Weapon jokes
A man with a gun goes into a bank and demands money.
Once he is given the money, he turns to a customer and asks, "Did you see me rob this bank?"
The man replied, "Yes sir, I did."
The robber shot him in the head, killing him instantly.
He then turned to a couple standing next to him and asked the man, "Did you see me rob this bank?"
The man replied, "No sir, I didn't, but my wife did!"
A pirate walks into a tavern with a pirate ship attached to his nutty wuttys. It's driving me nuts!
A troll proceeds to pull out a desert eagle and shoot the pirate in the face. He makes a poggers face and says, "Problem??"
Why couldn't an orphan use a fighter jet?
Because he couldn't use the homing missiles.
Are you a bullet? Because you go straight through my head.
I told Hellen Keller it was a hair dryer, little did she know it was a Glock.
What do a bullet and a police officer have in common?
When a bullet kills someone, it gets fired.
What do you call an autistic kid with a gun?
Special Forces.
When the autistic kid brings a gun to school and thinks it’s a dart gun.
Spongebob: Easy now, you try first. Get a jar.
Patrick: *picks up nuke*
Spongebob: Patrick, that's a nuke!
Patrick: Yes.
Nuke: *boom*
Average Kid: brings mp3 to school.
Rich Kid: Brings mp4 to school.
Quiet Kid: Brings an mp5.
I tell a man, "Get me a Glock 19." He comes back with a glove. I was about to shout at him, but then I saw a pistol in his pocket, so I left and thanked him.
Who is white, hairy, and rusty in the tree?
It's Rambo Rabbit with a big gun that was.
"Hey man, what's that, a dynamite you have in your hand? Ok, well hold it over. I'll give it right back."
"Oh no, I won't!"
"Oh yes, you will!"
"Oh, I won't!"
"Oh yes, you will!"
"Ok fine, then you take it or I'll blow our your butt before it farts."

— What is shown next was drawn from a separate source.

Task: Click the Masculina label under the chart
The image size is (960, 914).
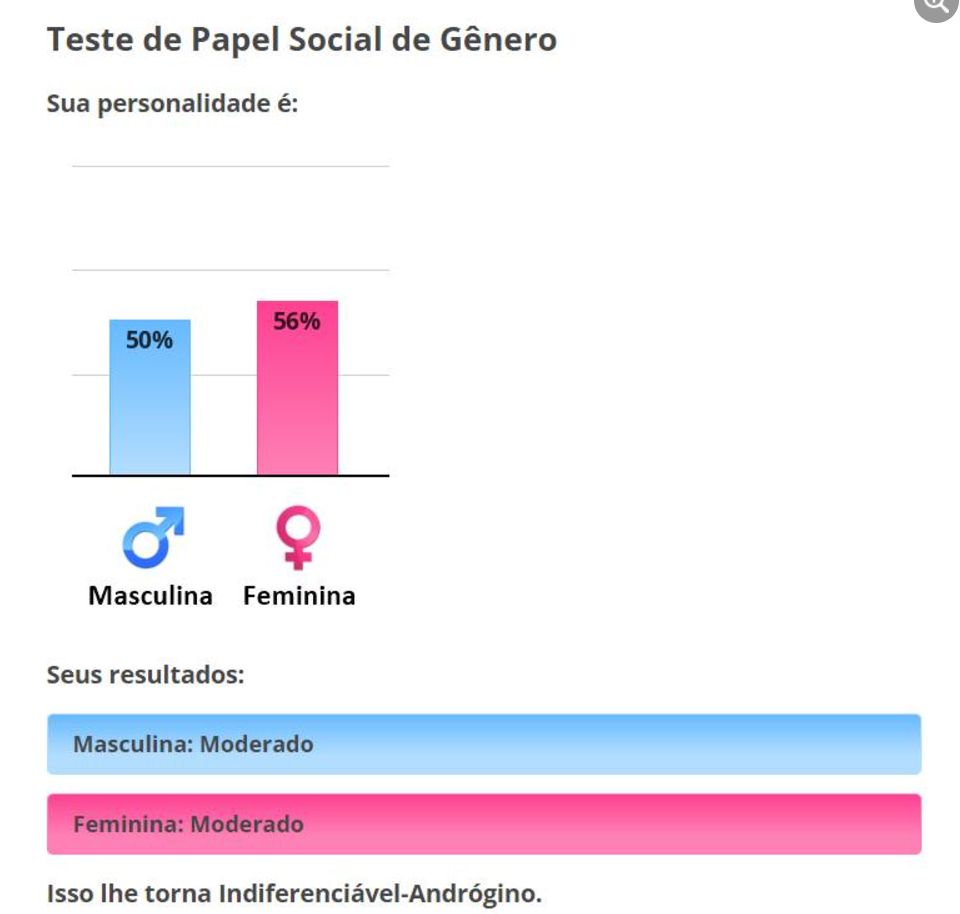Action: click(x=151, y=596)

What's a crazy man's favorite phrase when he has a knife?
"Freak out!"
What's a bison's favorite gun?
A PP Bizon.
What's a knife's favorite person?
The victim.
Yo mama is so fat, she got locked in a weapon store, and she broke it down without any weapons.
39, 41, 43, AK, 47, AK-47. You get it? Lmao.
What is the strongest weapon in India?
The red button (this is a fact).
Once upon a time, there were three kingdoms, all bordering on the same lake. For centuries, these kingdoms had fought over an island in the middle of that lake. One day, they decided to have it out, once and for all.
The first kingdom was quite rich and sent an army of 25 knights, each with three squires. The night before the battle, the knights jousted and cavorted as their squires polished armor, cooked food, and sharpened weapons. The second kingdom was not so wealthy and sent only 10 knights, each with two squires. The night before the battle, the knights cavorted and sharpened their weapons as the squires polished armor and prepared dinner. The third kingdom was very poor and only sent one elderly knight with his sole squire. The night before the battle, the knight sharpened his weapon, while the squire, using a looped rope, slung a pot high over the fire to cook while he prepared the knight’s armor.
The next day, the battle began. All the knights of the first two kingdoms had cavorted a bit too much (one should never cavort while sharpening weapons and jousting) and could not fight. The squire of the third kingdom could not rouse the elderly knight in time for combat. So, in the absence of the knights, the squires fought.
The battle raged well into the late hours, but when the dust finally settled, a solitary figure limped from the carnage. The lone squire from the third kingdom dragged himself away, beaten, bloodied, but victorious.
And it just goes to prove, the squire of the high pot and noose is equal to the sum of the squires of the other two sides.